Richiesta: Ricopia fedelmente le righe comprese tra quella che contiene «490x303 pixels.» e quella che contiene «Action: [x=8, y=177]», estremi inclusi. Escludi le immagini dalla risposta.

Dati di origine:
::::

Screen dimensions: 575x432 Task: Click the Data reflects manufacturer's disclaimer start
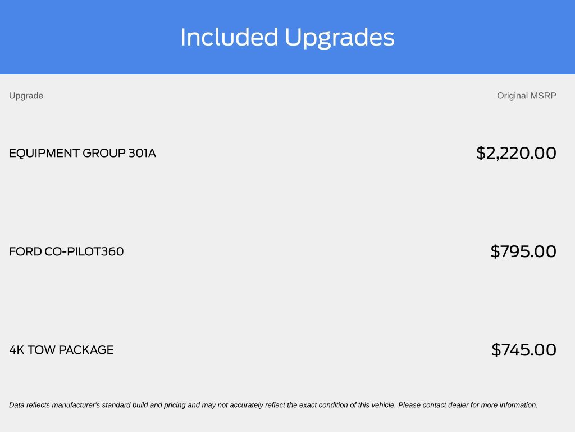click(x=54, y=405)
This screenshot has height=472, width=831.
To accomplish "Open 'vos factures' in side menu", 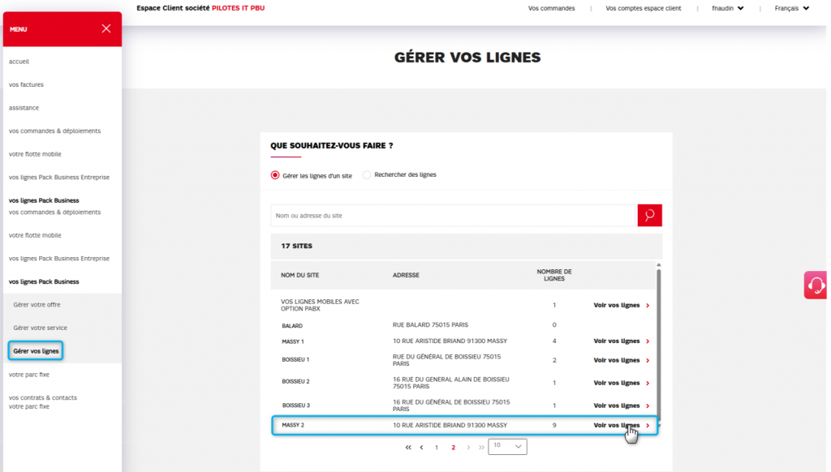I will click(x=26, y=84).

::::

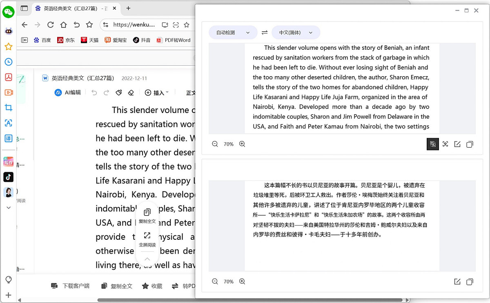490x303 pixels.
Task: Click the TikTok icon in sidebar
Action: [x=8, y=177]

::::

Risposta completa:
490x303 pixels.
Task: Click the TikTok icon in sidebar
Action: [x=8, y=177]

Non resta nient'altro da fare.